Les crispations de la conscience qui en résultent se traduisent par des focalisations apocalyptiques sur fond de cataclysme écologique, de terreurs millénaristes, de fantasmes de 3e guerre mondiale et de destruction globale.

Ces soubresauts de la conscience en train d’accoucher se matérialisent par divers chocs, catastrophes, épidémies, flambées de violence ou emballements hystériques.

Autant de phénomènes dont on ne retient que la partie émergée de l’iceberg déformée par les lunettes de la pensée unique libérale qu’on chausse habituellement : crise économique, sociale, politique. Au mieux crise identitaire, culturelle ou civilisationnelle.

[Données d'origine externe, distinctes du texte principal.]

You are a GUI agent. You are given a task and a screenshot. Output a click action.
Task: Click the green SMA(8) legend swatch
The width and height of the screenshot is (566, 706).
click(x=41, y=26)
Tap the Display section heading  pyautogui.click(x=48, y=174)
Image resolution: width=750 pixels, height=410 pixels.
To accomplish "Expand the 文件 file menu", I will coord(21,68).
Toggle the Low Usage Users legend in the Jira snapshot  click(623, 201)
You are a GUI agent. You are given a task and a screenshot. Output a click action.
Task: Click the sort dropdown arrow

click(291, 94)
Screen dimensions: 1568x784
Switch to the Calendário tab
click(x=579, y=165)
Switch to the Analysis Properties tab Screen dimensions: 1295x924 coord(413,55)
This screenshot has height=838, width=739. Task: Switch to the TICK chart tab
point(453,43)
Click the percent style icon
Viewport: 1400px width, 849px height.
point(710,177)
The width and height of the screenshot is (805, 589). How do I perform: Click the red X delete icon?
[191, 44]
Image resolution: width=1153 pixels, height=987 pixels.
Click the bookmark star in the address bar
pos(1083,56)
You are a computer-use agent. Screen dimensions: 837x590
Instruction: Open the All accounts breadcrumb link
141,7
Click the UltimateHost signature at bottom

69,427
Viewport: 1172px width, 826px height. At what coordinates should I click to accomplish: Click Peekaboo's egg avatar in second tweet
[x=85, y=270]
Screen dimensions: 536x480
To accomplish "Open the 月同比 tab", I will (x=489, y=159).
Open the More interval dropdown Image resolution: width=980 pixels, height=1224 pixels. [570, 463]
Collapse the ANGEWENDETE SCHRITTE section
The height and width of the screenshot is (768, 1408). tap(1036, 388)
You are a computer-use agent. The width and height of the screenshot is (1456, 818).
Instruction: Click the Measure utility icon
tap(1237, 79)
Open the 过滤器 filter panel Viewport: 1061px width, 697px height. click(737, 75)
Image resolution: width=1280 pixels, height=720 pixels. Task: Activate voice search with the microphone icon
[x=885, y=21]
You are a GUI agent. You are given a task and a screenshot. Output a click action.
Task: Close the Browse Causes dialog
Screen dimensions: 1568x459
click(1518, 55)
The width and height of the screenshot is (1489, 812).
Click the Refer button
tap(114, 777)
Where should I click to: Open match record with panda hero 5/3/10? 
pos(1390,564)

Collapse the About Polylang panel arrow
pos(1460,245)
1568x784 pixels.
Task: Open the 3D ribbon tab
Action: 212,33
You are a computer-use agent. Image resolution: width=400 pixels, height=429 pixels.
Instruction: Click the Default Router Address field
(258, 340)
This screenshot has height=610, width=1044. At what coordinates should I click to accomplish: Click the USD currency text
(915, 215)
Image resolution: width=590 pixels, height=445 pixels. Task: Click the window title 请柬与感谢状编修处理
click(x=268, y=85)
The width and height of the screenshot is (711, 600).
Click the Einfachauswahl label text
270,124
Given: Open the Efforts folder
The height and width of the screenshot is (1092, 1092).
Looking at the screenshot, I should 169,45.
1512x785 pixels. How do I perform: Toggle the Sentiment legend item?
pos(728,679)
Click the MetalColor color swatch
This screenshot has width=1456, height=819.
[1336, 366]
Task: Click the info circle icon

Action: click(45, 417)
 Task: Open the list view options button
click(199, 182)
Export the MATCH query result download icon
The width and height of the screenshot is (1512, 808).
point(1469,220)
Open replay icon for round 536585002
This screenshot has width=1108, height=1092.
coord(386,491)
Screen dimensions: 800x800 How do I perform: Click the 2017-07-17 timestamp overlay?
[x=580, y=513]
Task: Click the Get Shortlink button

Contrairement à ce que l’on croit ce ne sont pas les désordres économiques, sociaux ou politiques qui génèrent un sentiment de panique et traversent la conscience de hantises diverses. Croire cela reviendrait à penser que les « événements factuels » déterminent nos perceptions psychologiques, qui à leur tour font fluctuer notre état d’esprit.

Passer du monde cartésien à la conscience quantique

La physique quantique nous révèle que c’est au contraire l’esprit qui tient le gouvernail. Et que notre réalité individuelle ou collective n’est pas « perçue » de l’extérieur mais que nous la créons à chaque instant. Que ce que nous croyons subir n’est pas la résultante d’événements indépendants de notre volonté mais le produit exact de nos choix et de nos représentations inconscientes.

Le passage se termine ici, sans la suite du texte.